**TASK STATEMENT**
Among the lines listed below, count those that include the string "computer", and state only the count.

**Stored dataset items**
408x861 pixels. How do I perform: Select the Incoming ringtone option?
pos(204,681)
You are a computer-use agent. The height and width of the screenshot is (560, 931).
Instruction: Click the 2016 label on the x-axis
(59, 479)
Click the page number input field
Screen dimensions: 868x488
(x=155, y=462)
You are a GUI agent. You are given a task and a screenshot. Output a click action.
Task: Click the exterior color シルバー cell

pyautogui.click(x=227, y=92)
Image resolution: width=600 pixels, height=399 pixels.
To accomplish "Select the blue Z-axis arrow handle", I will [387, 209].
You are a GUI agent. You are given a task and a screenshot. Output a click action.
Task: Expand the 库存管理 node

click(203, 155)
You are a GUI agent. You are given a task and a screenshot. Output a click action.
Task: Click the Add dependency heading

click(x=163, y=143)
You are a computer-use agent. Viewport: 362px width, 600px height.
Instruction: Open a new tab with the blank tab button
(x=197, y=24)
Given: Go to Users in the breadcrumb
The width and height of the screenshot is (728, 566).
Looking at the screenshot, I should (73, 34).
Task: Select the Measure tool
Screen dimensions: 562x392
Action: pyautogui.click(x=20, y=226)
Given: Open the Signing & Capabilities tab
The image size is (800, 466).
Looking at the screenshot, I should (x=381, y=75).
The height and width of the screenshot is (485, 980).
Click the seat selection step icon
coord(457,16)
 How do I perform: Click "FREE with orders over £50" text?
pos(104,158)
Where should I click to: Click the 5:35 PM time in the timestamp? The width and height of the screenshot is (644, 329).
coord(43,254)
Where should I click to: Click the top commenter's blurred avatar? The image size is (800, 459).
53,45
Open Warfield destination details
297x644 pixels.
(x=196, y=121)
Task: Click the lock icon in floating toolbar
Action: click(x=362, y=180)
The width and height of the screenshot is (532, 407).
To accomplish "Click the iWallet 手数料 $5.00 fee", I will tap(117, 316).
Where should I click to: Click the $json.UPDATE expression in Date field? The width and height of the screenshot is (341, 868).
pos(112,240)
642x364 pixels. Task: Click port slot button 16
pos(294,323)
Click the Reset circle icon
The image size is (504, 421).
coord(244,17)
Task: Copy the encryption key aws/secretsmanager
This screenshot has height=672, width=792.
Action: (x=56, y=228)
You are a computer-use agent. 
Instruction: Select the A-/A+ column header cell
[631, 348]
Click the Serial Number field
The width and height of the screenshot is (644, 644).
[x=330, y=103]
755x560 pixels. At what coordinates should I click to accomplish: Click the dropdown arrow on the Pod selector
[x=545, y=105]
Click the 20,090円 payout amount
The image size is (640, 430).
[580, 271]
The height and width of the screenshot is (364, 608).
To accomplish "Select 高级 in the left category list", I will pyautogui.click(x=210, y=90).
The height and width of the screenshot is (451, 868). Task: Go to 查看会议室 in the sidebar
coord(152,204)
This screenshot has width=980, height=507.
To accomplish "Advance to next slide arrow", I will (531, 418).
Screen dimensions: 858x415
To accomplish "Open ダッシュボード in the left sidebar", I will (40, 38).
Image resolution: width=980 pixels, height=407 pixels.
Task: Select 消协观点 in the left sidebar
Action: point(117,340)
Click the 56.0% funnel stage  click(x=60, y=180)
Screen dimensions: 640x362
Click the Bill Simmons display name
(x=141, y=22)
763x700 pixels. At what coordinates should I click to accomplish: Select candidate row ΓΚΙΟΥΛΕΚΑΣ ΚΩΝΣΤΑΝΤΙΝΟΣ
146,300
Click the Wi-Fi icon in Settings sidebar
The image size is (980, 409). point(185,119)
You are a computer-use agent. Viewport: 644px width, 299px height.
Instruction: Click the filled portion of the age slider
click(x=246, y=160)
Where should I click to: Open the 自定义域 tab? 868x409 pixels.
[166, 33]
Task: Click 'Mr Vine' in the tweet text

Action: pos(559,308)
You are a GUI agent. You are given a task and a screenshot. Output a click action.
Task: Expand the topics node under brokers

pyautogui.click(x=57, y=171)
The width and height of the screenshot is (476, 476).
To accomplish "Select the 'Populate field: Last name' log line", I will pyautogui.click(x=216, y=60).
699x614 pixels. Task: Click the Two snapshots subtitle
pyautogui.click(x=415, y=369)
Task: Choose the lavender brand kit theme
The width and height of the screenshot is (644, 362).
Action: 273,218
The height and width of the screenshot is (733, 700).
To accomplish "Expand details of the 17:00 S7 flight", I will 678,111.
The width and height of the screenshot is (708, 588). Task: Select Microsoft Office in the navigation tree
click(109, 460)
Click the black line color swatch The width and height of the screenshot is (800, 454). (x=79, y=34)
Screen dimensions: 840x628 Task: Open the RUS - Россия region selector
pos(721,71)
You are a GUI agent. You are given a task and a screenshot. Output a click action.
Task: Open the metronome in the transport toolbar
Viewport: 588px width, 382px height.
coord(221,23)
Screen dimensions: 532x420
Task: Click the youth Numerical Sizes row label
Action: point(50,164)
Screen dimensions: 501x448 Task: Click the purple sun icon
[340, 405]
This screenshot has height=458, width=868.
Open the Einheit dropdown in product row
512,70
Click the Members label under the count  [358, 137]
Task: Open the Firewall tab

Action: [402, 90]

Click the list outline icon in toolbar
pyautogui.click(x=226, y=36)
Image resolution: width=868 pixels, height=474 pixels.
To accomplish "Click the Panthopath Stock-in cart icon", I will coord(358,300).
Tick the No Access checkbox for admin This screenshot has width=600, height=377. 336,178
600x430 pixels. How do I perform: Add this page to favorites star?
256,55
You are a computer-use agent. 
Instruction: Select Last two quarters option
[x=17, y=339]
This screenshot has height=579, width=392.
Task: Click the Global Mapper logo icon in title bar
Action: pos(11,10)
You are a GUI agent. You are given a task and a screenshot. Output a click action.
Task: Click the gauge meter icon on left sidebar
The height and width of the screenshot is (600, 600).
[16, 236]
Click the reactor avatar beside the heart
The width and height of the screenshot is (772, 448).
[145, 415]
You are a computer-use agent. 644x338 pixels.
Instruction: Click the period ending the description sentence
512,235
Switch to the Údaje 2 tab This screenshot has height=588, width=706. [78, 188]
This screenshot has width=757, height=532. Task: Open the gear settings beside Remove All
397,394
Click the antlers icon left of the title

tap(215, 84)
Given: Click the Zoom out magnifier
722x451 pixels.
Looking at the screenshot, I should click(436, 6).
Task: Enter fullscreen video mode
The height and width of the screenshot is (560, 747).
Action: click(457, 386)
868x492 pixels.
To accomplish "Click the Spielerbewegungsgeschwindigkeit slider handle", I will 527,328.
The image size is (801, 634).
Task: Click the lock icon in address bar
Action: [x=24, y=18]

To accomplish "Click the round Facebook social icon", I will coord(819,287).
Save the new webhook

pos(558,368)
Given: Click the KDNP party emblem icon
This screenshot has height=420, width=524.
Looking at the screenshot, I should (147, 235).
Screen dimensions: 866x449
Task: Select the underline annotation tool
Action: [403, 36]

**YOUR RESPONSE**
6